Le Chemin Walter, Lisa Fittko
De Banyuls à Port Bou, vers l’Espagne, pour nous aujourd’hui : vers ce petit cimetière où l’immense Walter Benjamin est inhumé depuis sa mort, le 26 septembre 1940. Lisa Fitko, immigrée résistante, fut de 1940 à 1941, avec son mari, l’animatrice d’un réseau clandestin qui organisait depuis Banyuls la fuite en Espagne. Par ce sentier justement, que Benjamin fut l’un des premiers à emprunter. Ils sont partis le 25 septembre. Benjamin tenait précieusement sous le bras, dans une sacoche de cuir noir, son dernier manuscrit, saisi en fin de compte puis égaré par la police espagnole. Le témoignage de Lisa Fittko est bouleversant, d’écoute, d’attention à l’égard de l’impressionnant Benjamin, alors épuisé, peinant à gravir la montagne et qu’il fallut parfois porter. A pas lent et régulier, il tentait de ménager ses forces. Lucide sur ses chances de survivre à la barbarie qui déferlait en Europe. Egrenant son effort, dix minutes de marche, une minute de pause. Un homme diminué physiquement, mais extrêmement courtois, déterminé, modeste. Hélas, contrairement à toute attente, le jour où il se présenta au poste frontière espagnol, l’Espagne venait de revoir la veille ses conditions d’entrée sur son sol. Durcies, les gardes le raccompagnèrent pour le livrer aux policiers français. Benjamin avait sur lui des capsules de morphine, qu’il ingéra sachant le sort que les nazis lui réserveraient. Depuis on a rebaptisé ce sentier le Chemin benjamin. Il existe donc toujours : empruntez-le !
Au-delà du témoignage, le récit de Lisa Fittko est accablant. Elle raconte son propre périple et celui de milliers de réfugiés traités en France comme des «sous-hommes». Opposantes recherchées par la SS, on l’enferma dans le camp de Gurs comme s’il s’était agi d’une ennemie ! Elle raconte donc Gurs, l’épouvante d’un camp français qui n’avait pas grand-chose à envier aux camps allemands ! Elle raconte le Vel’D’hiv’, en service déjà, bien avant la rafle de 42, où la police française se livrait à des exactions sans fin. Elle raconte la condition de réfugié en France, cette prétendue terre d’accueil martyrisant les opposants allemands au régime nazi bien avant l’arrivée de Pétain au pouvoir. Et dénonce l’idée qui a fait son chemin chez nous, selon laquelle tout cela ne serait que le résultat de l’incurie de l’administration, ou d’une obéissance aveugle aux ordres d’une hiérarchie stupide, quand à bien lire entre les lignes, on n’y voit que l’esprit d’une nation elle-même gagnée aux idéaux fascistes. Sans âme, sans éthique, sans conscience. Des dizaines de milliers de réfugiés politiques se sont ainsi retrouvés pris au piège de l’idée saugrenue que la France était leur salut…
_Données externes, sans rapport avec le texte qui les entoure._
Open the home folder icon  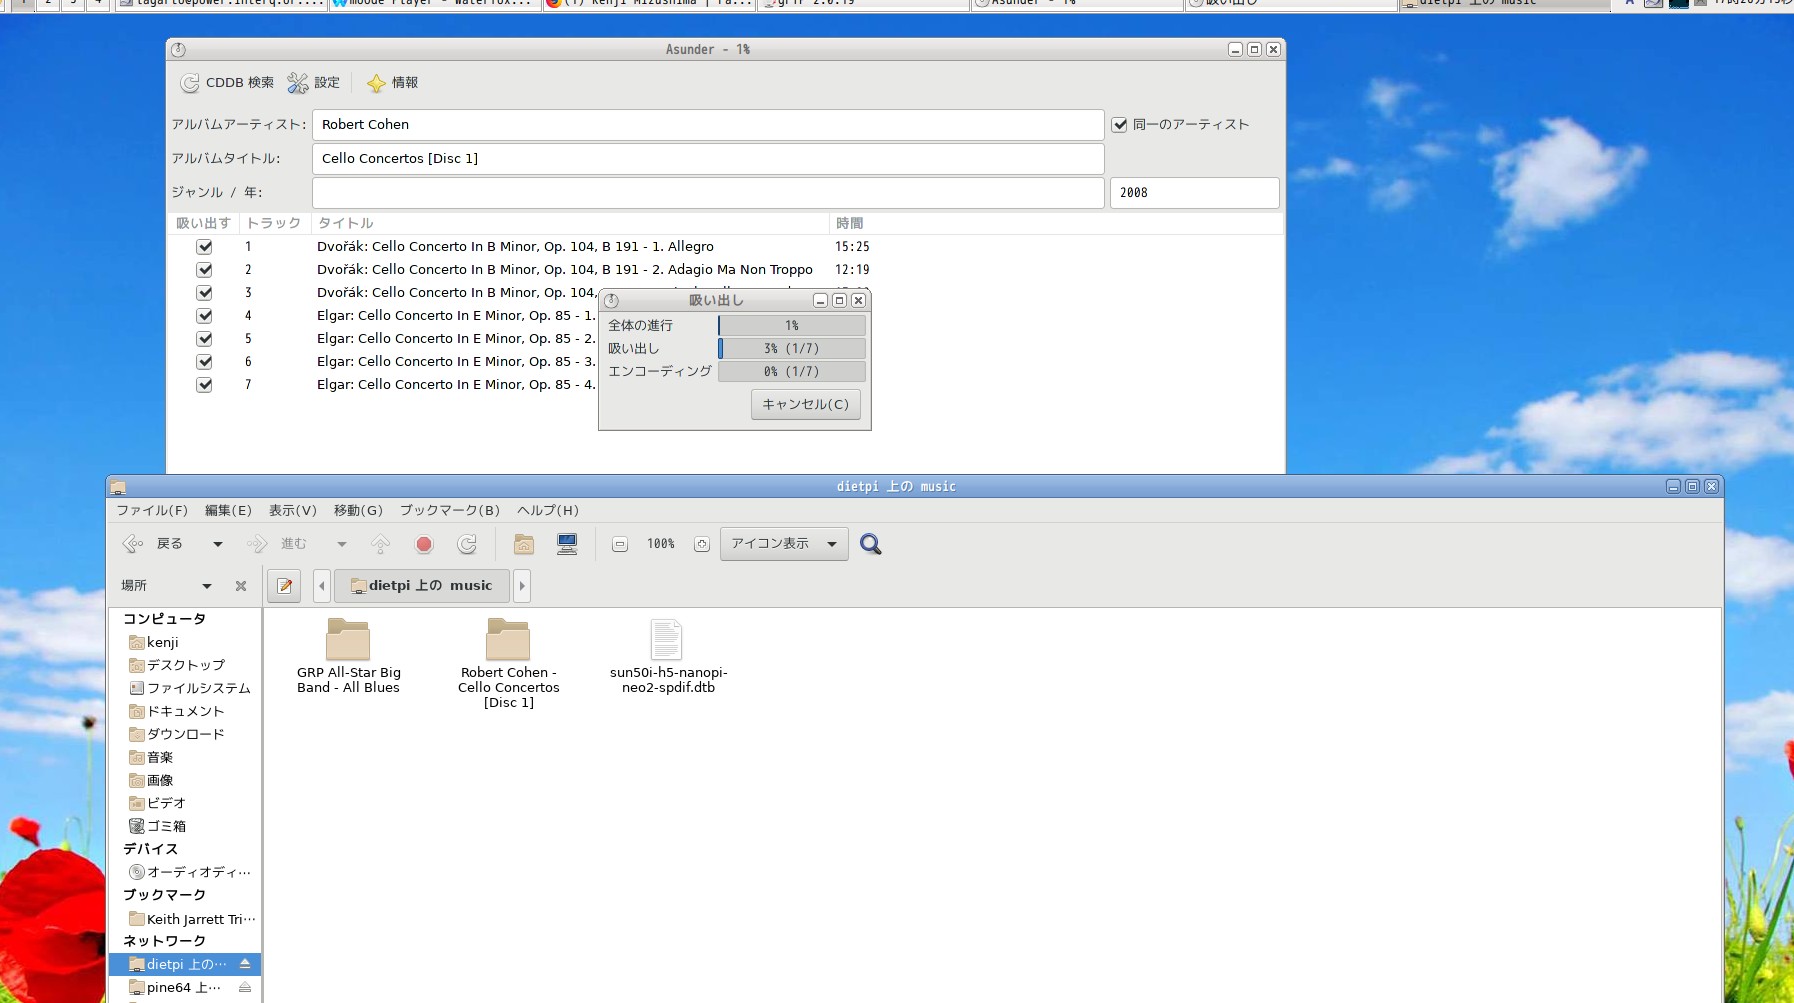click(x=523, y=544)
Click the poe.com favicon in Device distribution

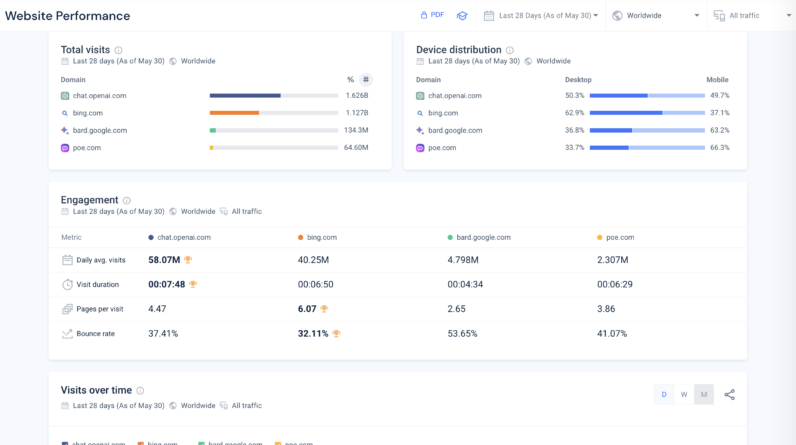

Lisa Fittko a rallié le maquis. S’est enfuie et non évadée du camp de Gurs, simplement parce que, devant l’avancée allemande, nos braves gendarmes ont décampé eux-mêmes. Le naufrage du camp répondait ainsi au naufrage du pays tout entier, dans lequel ensuite il fallut protéger les faibles et de la police allemande et de la police française ! Un pays dans lequel il fallait à tout prix éviter les centres d’accueil, qui la plupart du temps se contentait de remettre ces enfants, ces femmes, ces vieillards, ces hommes qui se présentaient démunis à eux, aux autorités allemandes organisées pour leur massacre. La France ? On peut s’interroger, oui, sur son mythe de terre d’accueil !
Lisa Fittko, Le Chemin Walter Benjamin, précédé de Le présent du passé par Edwy Plenel, traduit de l’allemand par Léa Marcou, éditions du seuil, coll. La Librairie du XXIème siècle, septembre 2020, 368 pages, 24 euros, ean : 9782021449617.